Answer 10 · 2023-07-26T15:47:33.000Z

Let me try to put as much as possible ( we have a strict policy regarding exposing internal configs) :

# main.tf
resource "helm_release" "airflow" {
    name       = var.release_name
    repository = "https://airflow-helm.github.io/charts"
    chart      = var.chart_name
    version    = var.chart_version
    namespace  = var.namespace
    values = [
        templatefile("chart_values/airflow.yaml", {PVC_XXX = var.xxx_pvc_name}),
        file("chart_values/airflow-${var.environment_name}.yaml")
    ]
}

# vars.tf
variable "xxx_pvc_name" {
  type      = string
  nullable  = false
  description = "PVC name to use as working volume (/mnt/work)"
}  

variable "release_name" {
  type      = string
  nullable  = false
  default = "airflow"
  description = "Helm release name for airflow"
}  

variable "chart_name" {
  type      = string
  nullable  = false
  default = "airflow"
  description = "Helm chart name for airflow"
}

variable "chart_version" {
  type      = string
  nullable  = false
  default = "airflow"
  description = "Helm chart version for airflow"
}

variable "kube_config_path" {
   type     = string
   nullable = false
   description = "Kubernetes config yaml file"
 }


variable "namespace" {
   type     = string
   nullable = false
   description = "Kubernetes namespace name to deploy chart"
}


variable "environment_name" {
   type     = string
   nullable = false
}

terraform {
backend "azurerm" {
# XXXX
  }
}

provider "azurerm" {
# XXX
}

provider "helm" {
  kubernetes {
    config_path = var.kube_config_path
  }

}

terraform {
  required_version = ">=1.1.9"
}

terraform {
  required_providers {
    azurerm = {
      source  = "hashicorp/azurerm"
      version = "3.14.0"
    }
    helm = {
      version = "2.7.1"
    }
  }
}

And a sample from a tfvars file :

namespace                           = "airflow"
chart_name                          = "airflow"
chart_version                       = "8.7.1"

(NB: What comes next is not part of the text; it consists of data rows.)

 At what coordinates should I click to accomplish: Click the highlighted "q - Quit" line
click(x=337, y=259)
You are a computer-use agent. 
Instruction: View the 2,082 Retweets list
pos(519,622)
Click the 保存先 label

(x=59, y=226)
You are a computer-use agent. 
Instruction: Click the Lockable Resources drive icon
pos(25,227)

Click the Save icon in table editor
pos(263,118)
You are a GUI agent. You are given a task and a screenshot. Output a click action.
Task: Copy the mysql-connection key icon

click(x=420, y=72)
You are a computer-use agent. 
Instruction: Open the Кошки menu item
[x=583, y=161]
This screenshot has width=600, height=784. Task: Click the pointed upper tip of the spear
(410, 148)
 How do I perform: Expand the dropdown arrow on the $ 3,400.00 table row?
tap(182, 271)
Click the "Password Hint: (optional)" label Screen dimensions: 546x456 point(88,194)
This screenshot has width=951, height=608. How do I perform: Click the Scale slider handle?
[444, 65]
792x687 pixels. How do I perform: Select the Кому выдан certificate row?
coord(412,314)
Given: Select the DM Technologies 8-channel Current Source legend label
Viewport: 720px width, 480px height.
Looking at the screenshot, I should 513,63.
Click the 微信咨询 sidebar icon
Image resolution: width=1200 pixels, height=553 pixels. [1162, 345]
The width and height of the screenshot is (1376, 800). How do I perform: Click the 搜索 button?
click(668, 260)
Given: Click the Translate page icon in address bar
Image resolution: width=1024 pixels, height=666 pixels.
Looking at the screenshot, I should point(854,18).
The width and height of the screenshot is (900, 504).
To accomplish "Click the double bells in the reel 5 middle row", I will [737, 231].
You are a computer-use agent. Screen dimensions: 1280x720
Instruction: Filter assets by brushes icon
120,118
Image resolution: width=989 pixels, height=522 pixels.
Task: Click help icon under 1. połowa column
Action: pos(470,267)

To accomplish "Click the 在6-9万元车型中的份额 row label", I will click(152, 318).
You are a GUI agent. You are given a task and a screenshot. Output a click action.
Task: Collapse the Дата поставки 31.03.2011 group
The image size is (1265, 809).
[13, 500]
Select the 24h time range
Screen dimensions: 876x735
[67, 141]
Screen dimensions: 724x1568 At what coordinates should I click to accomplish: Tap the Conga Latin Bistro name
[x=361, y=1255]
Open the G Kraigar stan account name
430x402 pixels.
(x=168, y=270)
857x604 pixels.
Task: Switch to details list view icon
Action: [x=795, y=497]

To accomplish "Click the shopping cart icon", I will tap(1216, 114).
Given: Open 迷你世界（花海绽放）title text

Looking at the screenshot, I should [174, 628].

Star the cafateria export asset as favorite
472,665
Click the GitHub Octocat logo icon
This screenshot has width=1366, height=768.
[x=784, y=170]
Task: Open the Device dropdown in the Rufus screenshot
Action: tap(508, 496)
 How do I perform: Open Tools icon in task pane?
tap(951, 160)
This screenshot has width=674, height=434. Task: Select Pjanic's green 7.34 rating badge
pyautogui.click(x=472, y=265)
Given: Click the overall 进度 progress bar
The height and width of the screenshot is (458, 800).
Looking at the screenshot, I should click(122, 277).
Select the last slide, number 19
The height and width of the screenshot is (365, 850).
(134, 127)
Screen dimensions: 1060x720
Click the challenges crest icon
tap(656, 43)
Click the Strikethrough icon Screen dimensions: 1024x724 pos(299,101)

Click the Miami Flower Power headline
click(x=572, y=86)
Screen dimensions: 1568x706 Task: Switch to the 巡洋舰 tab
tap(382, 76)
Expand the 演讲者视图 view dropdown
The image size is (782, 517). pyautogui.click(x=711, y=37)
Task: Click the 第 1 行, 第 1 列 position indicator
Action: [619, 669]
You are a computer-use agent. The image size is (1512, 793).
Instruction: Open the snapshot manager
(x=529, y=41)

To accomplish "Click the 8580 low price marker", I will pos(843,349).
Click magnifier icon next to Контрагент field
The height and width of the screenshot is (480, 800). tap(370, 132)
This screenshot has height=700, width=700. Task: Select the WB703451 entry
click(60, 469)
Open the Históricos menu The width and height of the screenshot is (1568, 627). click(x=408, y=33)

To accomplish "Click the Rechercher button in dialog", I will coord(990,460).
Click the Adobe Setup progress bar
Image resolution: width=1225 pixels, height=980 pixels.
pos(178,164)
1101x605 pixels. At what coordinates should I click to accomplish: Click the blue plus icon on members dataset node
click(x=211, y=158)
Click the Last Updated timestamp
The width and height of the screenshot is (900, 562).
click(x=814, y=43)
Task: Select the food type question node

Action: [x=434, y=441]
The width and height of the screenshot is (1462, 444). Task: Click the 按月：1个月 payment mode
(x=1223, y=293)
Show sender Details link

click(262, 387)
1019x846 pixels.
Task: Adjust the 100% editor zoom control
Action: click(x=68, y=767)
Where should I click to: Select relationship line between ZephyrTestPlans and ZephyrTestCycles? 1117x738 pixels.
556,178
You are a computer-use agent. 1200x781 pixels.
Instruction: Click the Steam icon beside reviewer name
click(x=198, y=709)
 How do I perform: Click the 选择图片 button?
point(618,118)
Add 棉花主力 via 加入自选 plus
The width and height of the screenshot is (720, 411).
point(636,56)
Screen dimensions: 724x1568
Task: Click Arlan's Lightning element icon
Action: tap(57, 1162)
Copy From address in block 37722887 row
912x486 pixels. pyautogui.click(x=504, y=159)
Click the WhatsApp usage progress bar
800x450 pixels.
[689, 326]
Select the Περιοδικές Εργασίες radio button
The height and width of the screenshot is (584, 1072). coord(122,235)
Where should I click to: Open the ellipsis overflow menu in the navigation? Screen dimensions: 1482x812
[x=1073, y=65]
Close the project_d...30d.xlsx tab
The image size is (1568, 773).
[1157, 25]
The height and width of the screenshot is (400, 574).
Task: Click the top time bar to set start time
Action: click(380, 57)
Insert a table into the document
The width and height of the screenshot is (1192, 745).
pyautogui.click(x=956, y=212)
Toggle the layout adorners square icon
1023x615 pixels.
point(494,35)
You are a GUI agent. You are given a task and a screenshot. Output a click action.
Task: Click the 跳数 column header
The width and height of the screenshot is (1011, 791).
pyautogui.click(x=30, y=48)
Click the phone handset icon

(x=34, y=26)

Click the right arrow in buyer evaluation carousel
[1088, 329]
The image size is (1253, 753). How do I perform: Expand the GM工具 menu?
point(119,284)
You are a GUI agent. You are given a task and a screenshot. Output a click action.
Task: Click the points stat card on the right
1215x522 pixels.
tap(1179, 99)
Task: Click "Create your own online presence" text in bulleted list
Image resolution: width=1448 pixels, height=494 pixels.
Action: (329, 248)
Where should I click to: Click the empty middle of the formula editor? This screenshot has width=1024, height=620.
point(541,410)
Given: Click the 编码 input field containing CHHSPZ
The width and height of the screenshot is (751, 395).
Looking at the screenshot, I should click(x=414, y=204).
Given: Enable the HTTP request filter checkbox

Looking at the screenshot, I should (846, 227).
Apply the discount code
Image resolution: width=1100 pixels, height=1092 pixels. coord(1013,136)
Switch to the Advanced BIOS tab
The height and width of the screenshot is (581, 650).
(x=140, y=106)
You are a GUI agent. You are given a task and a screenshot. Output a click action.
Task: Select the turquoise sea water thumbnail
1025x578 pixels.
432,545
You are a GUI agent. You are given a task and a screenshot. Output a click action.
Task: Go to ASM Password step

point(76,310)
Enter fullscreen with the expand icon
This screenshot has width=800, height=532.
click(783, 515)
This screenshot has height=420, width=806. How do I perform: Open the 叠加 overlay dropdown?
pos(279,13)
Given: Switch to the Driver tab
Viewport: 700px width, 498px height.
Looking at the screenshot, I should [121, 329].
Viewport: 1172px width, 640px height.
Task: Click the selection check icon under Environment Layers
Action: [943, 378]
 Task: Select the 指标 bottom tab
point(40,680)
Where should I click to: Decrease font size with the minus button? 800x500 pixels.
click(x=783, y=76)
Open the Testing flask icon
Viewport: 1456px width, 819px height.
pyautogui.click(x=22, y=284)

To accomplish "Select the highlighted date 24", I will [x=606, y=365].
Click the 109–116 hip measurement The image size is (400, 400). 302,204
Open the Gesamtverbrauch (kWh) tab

Thanks again for checking this.

Answer 11 · 2023-07-26T22:19:49.000Z

@enrique-ayala as a temporary fix (until a chart version that does not have the invalid resource schema is released), you can disable Terraform's built-in validation setting the disable_openapi_validation config to true on the helm_release resource.

Answer 12 · 2023-07-31T21:44:03.000Z

thanks @thesuperzapper ! I'll test it .

Answer 13 · 2023-08-29T19:31:55.000Z

@enrique-ayala I have released chart version 8.8.0 which contains a fix for this schema error.

Answer 14 · 2023-09-04T22:31:25.000Z

Thanks @thesuperzapper ! Worked with no issue.